The SPRINT study, which began in the fall of 2009, includes more than 9,300 participants age 50 and older, recruited from about 100 medical centers and clinical practices throughout the United States and Puerto Rico. It is the largest study of its kind to date to examine how maintaining systolic blood pressure at a lower than currently recommended level will impact cardiovascular and kidney diseases. NIH stopped the blood pressure intervention earlier than originally planned in order to quickly disseminate the significant preliminary results.

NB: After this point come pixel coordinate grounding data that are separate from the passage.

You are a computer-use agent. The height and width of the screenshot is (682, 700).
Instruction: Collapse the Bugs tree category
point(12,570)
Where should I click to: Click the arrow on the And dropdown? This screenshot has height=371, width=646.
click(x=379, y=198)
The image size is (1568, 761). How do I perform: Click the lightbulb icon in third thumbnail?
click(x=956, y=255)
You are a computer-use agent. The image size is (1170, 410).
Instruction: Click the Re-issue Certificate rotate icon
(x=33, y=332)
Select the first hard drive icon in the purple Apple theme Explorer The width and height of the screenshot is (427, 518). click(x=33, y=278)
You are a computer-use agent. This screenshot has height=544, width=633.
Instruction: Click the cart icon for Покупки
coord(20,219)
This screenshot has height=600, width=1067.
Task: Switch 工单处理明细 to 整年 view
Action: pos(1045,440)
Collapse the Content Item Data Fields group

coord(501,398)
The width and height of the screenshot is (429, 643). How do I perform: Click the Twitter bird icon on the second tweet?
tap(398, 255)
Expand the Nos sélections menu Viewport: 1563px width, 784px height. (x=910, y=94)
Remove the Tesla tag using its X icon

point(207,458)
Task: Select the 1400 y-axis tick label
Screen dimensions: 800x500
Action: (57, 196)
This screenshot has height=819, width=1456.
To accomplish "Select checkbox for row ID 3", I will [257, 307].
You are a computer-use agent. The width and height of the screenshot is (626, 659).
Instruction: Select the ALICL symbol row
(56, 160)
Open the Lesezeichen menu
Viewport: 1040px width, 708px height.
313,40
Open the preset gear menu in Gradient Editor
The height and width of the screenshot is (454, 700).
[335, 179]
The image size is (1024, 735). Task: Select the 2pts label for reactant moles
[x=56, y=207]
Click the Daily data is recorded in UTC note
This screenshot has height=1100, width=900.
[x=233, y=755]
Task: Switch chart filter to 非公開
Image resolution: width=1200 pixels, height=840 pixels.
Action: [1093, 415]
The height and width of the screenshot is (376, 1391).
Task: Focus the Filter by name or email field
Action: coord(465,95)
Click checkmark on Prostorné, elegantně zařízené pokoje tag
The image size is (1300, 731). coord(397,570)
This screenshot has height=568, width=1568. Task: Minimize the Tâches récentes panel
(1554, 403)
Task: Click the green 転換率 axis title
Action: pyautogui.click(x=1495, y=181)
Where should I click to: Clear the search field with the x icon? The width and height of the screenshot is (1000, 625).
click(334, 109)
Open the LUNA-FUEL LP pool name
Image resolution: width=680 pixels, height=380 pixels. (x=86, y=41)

The study population was diverse and included women, racial/ethnic minorities, and the elderly. The investigators point out that the SPRINT study did not include patients with diabetes, prior stroke, or polycystic kidney disease, as other research included those populations.
When SPRINT was designed, the well-established clinical guidelines recommended a systolic blood pressure of less than 140 mm Hg for healthy adults and 130 mm Hg for adults with kidney disease or diabetes. Investigators designed SPRINT to determine the potential benefits of achieving systolic blood pressure of less than 120 mm Hg for hypertensive adults 50 years and older who are at risk for developing heart disease or kidney disease.
Between 2010 and 2013, the SPRINT investigators randomly divided the study participants into two groups that differed according to targeted levels of blood pressure control. The standard group received blood pressure medications to achieve a target of less than 140 mm Hg. They received an average of two different blood pressure medications. The intensive treatment group received medications to achieve a target of less than 120 mm Hg and received an average of three medications.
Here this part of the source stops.